* **WHAT YOU HAVE TO DO**:
Reproduce every row below verbatim, with no changes.

--- --- ---

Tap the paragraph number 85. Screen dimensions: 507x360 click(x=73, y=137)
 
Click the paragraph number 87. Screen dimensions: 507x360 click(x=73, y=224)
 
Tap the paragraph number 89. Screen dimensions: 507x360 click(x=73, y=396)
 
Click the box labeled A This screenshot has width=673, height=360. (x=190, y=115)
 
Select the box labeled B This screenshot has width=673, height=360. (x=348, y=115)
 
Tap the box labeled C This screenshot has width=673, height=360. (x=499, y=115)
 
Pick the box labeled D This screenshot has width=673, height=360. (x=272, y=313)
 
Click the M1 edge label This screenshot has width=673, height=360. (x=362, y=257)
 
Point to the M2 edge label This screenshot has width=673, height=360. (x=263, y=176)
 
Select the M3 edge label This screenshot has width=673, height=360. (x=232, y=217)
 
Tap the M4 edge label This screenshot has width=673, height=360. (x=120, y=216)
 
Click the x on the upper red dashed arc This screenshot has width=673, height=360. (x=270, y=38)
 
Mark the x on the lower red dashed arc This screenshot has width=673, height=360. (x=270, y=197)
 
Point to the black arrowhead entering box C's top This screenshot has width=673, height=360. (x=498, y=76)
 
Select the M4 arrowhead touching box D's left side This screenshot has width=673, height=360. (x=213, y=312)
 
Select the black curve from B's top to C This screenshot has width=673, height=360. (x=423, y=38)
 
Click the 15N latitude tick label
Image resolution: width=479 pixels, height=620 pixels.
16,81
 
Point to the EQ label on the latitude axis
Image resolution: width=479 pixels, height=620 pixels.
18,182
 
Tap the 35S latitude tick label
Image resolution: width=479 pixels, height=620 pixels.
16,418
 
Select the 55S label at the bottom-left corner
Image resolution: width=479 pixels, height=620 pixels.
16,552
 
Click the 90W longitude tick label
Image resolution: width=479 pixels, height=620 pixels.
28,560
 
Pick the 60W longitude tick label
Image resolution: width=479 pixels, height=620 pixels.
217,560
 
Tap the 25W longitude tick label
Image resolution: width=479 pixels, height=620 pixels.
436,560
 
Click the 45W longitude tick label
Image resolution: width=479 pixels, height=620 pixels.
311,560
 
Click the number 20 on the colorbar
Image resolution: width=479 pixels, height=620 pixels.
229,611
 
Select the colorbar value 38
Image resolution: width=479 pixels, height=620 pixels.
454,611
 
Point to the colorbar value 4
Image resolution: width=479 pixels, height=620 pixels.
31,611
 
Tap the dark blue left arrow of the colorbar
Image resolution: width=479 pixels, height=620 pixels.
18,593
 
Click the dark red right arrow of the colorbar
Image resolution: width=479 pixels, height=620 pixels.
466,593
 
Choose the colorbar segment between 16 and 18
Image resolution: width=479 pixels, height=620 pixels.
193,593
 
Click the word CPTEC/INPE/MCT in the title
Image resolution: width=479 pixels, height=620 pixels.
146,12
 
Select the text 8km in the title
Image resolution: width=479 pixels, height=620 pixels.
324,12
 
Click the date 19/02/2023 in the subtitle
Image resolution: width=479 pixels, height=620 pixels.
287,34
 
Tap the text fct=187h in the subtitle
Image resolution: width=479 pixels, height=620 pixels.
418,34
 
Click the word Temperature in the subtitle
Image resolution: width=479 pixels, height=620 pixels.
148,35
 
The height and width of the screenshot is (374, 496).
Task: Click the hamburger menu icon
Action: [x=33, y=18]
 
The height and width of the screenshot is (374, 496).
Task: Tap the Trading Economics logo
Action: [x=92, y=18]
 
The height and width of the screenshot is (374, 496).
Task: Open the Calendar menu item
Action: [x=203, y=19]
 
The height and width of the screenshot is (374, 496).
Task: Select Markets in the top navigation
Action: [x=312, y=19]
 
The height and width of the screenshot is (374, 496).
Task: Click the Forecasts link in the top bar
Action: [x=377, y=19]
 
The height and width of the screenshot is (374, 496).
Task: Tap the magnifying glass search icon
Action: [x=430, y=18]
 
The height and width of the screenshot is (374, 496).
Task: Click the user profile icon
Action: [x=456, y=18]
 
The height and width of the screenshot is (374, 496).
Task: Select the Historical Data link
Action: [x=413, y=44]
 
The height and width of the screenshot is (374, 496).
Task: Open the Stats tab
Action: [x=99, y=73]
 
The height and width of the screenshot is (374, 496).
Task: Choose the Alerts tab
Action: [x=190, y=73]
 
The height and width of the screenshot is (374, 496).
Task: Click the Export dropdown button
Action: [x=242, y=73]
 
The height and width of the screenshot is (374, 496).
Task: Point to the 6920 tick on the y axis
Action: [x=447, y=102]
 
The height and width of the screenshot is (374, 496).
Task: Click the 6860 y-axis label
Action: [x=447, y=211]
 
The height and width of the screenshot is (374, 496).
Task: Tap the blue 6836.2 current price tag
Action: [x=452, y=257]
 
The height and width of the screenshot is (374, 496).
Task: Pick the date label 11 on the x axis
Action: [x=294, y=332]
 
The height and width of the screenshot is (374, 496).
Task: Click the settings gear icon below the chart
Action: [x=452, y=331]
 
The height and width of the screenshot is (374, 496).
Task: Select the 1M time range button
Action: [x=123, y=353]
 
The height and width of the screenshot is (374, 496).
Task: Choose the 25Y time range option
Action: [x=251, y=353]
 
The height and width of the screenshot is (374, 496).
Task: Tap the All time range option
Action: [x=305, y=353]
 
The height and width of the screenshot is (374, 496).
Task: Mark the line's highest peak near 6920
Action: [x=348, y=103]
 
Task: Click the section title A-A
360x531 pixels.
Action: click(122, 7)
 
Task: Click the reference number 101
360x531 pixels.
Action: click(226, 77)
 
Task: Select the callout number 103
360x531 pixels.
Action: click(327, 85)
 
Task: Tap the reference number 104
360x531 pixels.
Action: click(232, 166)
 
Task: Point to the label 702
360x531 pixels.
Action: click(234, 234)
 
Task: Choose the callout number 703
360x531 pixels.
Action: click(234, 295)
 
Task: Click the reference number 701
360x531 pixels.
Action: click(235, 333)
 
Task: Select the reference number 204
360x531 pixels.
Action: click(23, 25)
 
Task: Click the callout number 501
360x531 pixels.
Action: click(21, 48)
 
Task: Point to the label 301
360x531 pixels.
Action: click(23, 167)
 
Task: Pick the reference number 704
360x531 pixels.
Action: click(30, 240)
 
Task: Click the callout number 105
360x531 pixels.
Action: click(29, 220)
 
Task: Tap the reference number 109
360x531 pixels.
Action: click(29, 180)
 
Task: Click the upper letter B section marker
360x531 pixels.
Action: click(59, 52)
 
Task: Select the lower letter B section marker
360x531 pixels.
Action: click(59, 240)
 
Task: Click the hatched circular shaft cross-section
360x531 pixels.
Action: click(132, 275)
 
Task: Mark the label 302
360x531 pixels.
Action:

--- --- ---

* **EXPECTED ANSWER**:
Tap the paragraph number 85. Screen dimensions: 507x360 click(x=73, y=137)
 
Click the paragraph number 87. Screen dimensions: 507x360 click(x=73, y=224)
 
Tap the paragraph number 89. Screen dimensions: 507x360 click(x=73, y=396)
 
Click the box labeled A This screenshot has width=673, height=360. (x=190, y=115)
 
Select the box labeled B This screenshot has width=673, height=360. (x=348, y=115)
 
Tap the box labeled C This screenshot has width=673, height=360. (x=499, y=115)
 
Pick the box labeled D This screenshot has width=673, height=360. (x=272, y=313)
 
Click the M1 edge label This screenshot has width=673, height=360. (x=362, y=257)
 
Point to the M2 edge label This screenshot has width=673, height=360. (x=263, y=176)
 
Select the M3 edge label This screenshot has width=673, height=360. (x=232, y=217)
 
Tap the M4 edge label This screenshot has width=673, height=360. (x=120, y=216)
 
Click the x on the upper red dashed arc This screenshot has width=673, height=360. (x=270, y=38)
 
Mark the x on the lower red dashed arc This screenshot has width=673, height=360. (x=270, y=197)
 
Point to the black arrowhead entering box C's top This screenshot has width=673, height=360. (x=498, y=76)
 
Select the M4 arrowhead touching box D's left side This screenshot has width=673, height=360. (x=213, y=312)
 
Select the black curve from B's top to C This screenshot has width=673, height=360. (x=423, y=38)
 
Click the 15N latitude tick label
Image resolution: width=479 pixels, height=620 pixels.
16,81
 
Point to the EQ label on the latitude axis
Image resolution: width=479 pixels, height=620 pixels.
18,182
 
Tap the 35S latitude tick label
Image resolution: width=479 pixels, height=620 pixels.
16,418
 
Select the 55S label at the bottom-left corner
Image resolution: width=479 pixels, height=620 pixels.
16,552
 
Click the 90W longitude tick label
Image resolution: width=479 pixels, height=620 pixels.
28,560
 
Pick the 60W longitude tick label
Image resolution: width=479 pixels, height=620 pixels.
217,560
 
Tap the 25W longitude tick label
Image resolution: width=479 pixels, height=620 pixels.
436,560
 
Click the 45W longitude tick label
Image resolution: width=479 pixels, height=620 pixels.
311,560
 
Click the number 20 on the colorbar
Image resolution: width=479 pixels, height=620 pixels.
229,611
 
Select the colorbar value 38
Image resolution: width=479 pixels, height=620 pixels.
454,611
 
Point to the colorbar value 4
Image resolution: width=479 pixels, height=620 pixels.
31,611
 
Tap the dark blue left arrow of the colorbar
Image resolution: width=479 pixels, height=620 pixels.
18,593
 
Click the dark red right arrow of the colorbar
Image resolution: width=479 pixels, height=620 pixels.
466,593
 
Choose the colorbar segment between 16 and 18
Image resolution: width=479 pixels, height=620 pixels.
193,593
 
Click the word CPTEC/INPE/MCT in the title
Image resolution: width=479 pixels, height=620 pixels.
146,12
 
Select the text 8km in the title
Image resolution: width=479 pixels, height=620 pixels.
324,12
 
Click the date 19/02/2023 in the subtitle
Image resolution: width=479 pixels, height=620 pixels.
287,34
 
Tap the text fct=187h in the subtitle
Image resolution: width=479 pixels, height=620 pixels.
418,34
 
Click the word Temperature in the subtitle
Image resolution: width=479 pixels, height=620 pixels.
148,35
 
The height and width of the screenshot is (374, 496).
Task: Click the hamburger menu icon
Action: [x=33, y=18]
 
The height and width of the screenshot is (374, 496).
Task: Tap the Trading Economics logo
Action: [x=92, y=18]
 
The height and width of the screenshot is (374, 496).
Task: Open the Calendar menu item
Action: [x=203, y=19]
 
The height and width of the screenshot is (374, 496).
Task: Select Markets in the top navigation
Action: [x=312, y=19]
 
The height and width of the screenshot is (374, 496).
Task: Click the Forecasts link in the top bar
Action: [x=377, y=19]
 
The height and width of the screenshot is (374, 496).
Task: Tap the magnifying glass search icon
Action: [x=430, y=18]
 
The height and width of the screenshot is (374, 496).
Task: Click the user profile icon
Action: [x=456, y=18]
 
The height and width of the screenshot is (374, 496).
Task: Select the Historical Data link
Action: [x=413, y=44]
 
The height and width of the screenshot is (374, 496).
Task: Open the Stats tab
Action: [x=99, y=73]
 
The height and width of the screenshot is (374, 496).
Task: Choose the Alerts tab
Action: [x=190, y=73]
 
The height and width of the screenshot is (374, 496).
Task: Click the Export dropdown button
Action: [x=242, y=73]
 
The height and width of the screenshot is (374, 496).
Task: Point to the 6920 tick on the y axis
Action: [x=447, y=102]
 
The height and width of the screenshot is (374, 496).
Task: Click the 6860 y-axis label
Action: [x=447, y=211]
 
The height and width of the screenshot is (374, 496).
Task: Tap the blue 6836.2 current price tag
Action: [x=452, y=257]
 
The height and width of the screenshot is (374, 496).
Task: Pick the date label 11 on the x axis
Action: [x=294, y=332]
 
The height and width of the screenshot is (374, 496).
Task: Click the settings gear icon below the chart
Action: [x=452, y=331]
 
The height and width of the screenshot is (374, 496).
Task: Select the 1M time range button
Action: [x=123, y=353]
 
The height and width of the screenshot is (374, 496).
Task: Choose the 25Y time range option
Action: [x=251, y=353]
 
The height and width of the screenshot is (374, 496).
Task: Tap the All time range option
Action: [x=305, y=353]
 
The height and width of the screenshot is (374, 496).
Task: Mark the line's highest peak near 6920
Action: [x=348, y=103]
 
Task: Click the section title A-A
360x531 pixels.
Action: click(122, 7)
 
Task: Click the reference number 101
360x531 pixels.
Action: click(226, 77)
 
Task: Select the callout number 103
360x531 pixels.
Action: click(327, 85)
 
Task: Tap the reference number 104
360x531 pixels.
Action: click(232, 166)
 
Task: Point to the label 702
360x531 pixels.
Action: click(234, 234)
 
Task: Choose the callout number 703
360x531 pixels.
Action: click(234, 295)
 
Task: Click the reference number 701
360x531 pixels.
Action: click(235, 333)
 
Task: Select the reference number 204
360x531 pixels.
Action: click(23, 25)
 
Task: Click the callout number 501
360x531 pixels.
Action: click(21, 48)
 
Task: Point to the label 301
360x531 pixels.
Action: click(23, 167)
 
Task: Pick the reference number 704
360x531 pixels.
Action: click(30, 240)
 
Task: Click the callout number 105
360x531 pixels.
Action: click(29, 220)
 
Task: Tap the reference number 109
360x531 pixels.
Action: click(29, 180)
 
Task: Click the upper letter B section marker
360x531 pixels.
Action: click(59, 52)
 
Task: Select the lower letter B section marker
360x531 pixels.
Action: click(59, 240)
 
Task: Click the hatched circular shaft cross-section
360x531 pixels.
Action: click(132, 275)
 
Task: Mark the label 302
360x531 pixels.
Action:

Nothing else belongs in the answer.